New Android banking trojan Klopatra has infected more than 3,000 devices, Cleafy says

A previously undocumented Android banking trojan called Klopatra has compromised more than 3,000 devices, with a majority of infections reported in Spain and Italy. Italian fraud prevention firm Cleafy, which discovered the malware and a remote access trojan (RAT) in late August 2025, said it leverages Hidden Virtual Network Computing (VNC) for remote control and dynamic overlays to facilitate credential theft and fraudulent transactions.

Cleafy researchers Federico Valentini, Alessandro Strino, Simone Mattia and Michele Roviello said Klopatra combines extensive use of native libraries with integration of Virbox, a commercial-grade code protection suite, and that these choices make the malware difficult to detect and analyse.

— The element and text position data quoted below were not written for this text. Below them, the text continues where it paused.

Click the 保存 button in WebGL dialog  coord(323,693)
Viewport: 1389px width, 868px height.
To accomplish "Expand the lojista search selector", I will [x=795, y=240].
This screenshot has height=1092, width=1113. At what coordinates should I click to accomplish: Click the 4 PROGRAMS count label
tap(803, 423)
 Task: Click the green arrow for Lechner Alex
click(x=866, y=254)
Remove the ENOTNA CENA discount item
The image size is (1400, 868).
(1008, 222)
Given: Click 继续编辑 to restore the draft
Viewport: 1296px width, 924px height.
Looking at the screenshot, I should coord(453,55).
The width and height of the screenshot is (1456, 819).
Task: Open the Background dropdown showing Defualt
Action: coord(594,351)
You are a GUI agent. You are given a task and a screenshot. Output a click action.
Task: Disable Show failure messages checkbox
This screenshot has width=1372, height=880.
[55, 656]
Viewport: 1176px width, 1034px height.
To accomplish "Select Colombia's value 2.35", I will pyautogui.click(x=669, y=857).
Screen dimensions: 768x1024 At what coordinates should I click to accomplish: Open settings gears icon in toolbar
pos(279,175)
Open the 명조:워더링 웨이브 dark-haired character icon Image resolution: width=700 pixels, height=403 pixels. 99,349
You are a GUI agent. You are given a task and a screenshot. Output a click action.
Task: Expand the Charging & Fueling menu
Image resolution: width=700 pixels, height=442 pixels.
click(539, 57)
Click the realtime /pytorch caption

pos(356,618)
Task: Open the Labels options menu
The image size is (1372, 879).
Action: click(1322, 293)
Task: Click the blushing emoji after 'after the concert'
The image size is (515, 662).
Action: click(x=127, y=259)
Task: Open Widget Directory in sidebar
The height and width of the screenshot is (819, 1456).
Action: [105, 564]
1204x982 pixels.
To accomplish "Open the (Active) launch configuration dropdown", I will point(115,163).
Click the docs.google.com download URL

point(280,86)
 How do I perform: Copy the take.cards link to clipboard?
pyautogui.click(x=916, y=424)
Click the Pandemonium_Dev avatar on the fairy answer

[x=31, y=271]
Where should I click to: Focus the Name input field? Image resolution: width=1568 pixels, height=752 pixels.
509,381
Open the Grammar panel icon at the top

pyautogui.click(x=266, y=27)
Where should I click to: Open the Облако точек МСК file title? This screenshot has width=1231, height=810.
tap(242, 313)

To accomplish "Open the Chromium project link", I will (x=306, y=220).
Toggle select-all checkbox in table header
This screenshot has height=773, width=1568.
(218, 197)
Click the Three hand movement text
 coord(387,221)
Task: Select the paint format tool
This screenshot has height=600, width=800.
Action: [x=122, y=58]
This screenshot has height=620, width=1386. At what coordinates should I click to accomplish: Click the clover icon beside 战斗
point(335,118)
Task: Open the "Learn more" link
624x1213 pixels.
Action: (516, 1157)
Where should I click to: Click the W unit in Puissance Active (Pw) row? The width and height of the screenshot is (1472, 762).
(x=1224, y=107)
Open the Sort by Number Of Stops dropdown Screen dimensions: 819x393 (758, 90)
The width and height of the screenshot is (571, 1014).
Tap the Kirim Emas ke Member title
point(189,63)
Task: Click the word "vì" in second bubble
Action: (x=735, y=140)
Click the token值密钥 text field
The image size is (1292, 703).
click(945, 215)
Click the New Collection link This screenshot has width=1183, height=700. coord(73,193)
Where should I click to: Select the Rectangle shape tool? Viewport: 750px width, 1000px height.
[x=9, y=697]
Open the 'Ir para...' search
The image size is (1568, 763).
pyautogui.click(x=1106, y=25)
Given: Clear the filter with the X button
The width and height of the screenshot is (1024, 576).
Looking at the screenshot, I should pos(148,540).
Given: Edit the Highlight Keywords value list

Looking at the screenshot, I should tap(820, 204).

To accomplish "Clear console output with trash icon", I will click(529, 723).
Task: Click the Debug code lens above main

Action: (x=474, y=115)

The company said attack chains distribute Klopatra through social engineering lures that trick victims into installing dropper apps masquerading as benign tools such as IPTV applications. The dropper requests permission to install packages from unknown sources, extracts the main payload from an embedded JSON packer and seeks permission to Android’s accessibility services, which can be abused to read the screen, record input and perform actions to enable fraud.

Cleafy said the malware shifts core functionality from Java to native libraries, applies extensive code obfuscation, anti-debugging and runtime integrity checks via Virbox, and aims to reduce visibility to traditional analysis frameworks and security solutions.

The company said operators are given granular, real-time control over infected devices using VNC features that can serve a black screen to conceal activity while fraud is executed. Klopatra also attempts to grant itself additional permissions using accessibility services, tries to uninstall certain hard-coded antivirus apps, delivers dynamic overlay login screens over targeted financial and cryptocurrency apps, and checks device state – such as whether the device is charging and the screen is off – before issuing commands to steal PINs or patterns and perform transfers.

Cleafy said as many as 40 distinct builds have been discovered since March 2025 and that evidence from command-and-control infrastructure and linguistic clues suggest the operation is run by a Turkish-speaking group as a private botnet rather than a public malware-as-a-service. The report noted the development came a day after another researcher group flagged a different Android trojan called Datzbro.